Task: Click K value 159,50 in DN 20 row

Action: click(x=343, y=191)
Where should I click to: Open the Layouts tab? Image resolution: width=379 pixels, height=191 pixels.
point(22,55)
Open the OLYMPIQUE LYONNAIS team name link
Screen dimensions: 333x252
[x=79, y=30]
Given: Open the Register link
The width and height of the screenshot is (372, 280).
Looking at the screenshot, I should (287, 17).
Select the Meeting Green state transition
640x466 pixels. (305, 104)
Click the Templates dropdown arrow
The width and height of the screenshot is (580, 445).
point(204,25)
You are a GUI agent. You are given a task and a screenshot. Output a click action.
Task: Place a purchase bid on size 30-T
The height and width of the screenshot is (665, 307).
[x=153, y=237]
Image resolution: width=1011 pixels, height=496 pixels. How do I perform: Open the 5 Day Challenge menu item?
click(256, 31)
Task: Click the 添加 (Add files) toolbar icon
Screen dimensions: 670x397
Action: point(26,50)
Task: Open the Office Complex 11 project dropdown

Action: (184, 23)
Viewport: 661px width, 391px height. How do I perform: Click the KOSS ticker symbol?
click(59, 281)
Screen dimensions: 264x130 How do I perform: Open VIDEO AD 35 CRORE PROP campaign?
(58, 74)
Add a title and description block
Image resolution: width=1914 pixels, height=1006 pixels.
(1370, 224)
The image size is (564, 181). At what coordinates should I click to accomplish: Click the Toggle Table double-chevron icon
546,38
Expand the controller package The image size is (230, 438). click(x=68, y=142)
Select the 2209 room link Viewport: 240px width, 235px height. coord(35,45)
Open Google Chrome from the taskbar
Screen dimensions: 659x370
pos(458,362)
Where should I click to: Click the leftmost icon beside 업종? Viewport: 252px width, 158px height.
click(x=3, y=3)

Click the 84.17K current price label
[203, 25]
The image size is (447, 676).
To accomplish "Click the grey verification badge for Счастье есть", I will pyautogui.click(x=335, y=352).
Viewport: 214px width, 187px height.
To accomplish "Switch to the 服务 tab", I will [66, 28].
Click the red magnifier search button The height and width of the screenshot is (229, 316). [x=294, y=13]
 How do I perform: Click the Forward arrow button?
============
* _About this task_: Only the lines from the one containing "Click the red" to the end of the data should be printed, exactly as they stand.

* _Task result_:
Click the red magnifier search button The height and width of the screenshot is (229, 316). [x=294, y=13]
 How do I perform: Click the Forward arrow button?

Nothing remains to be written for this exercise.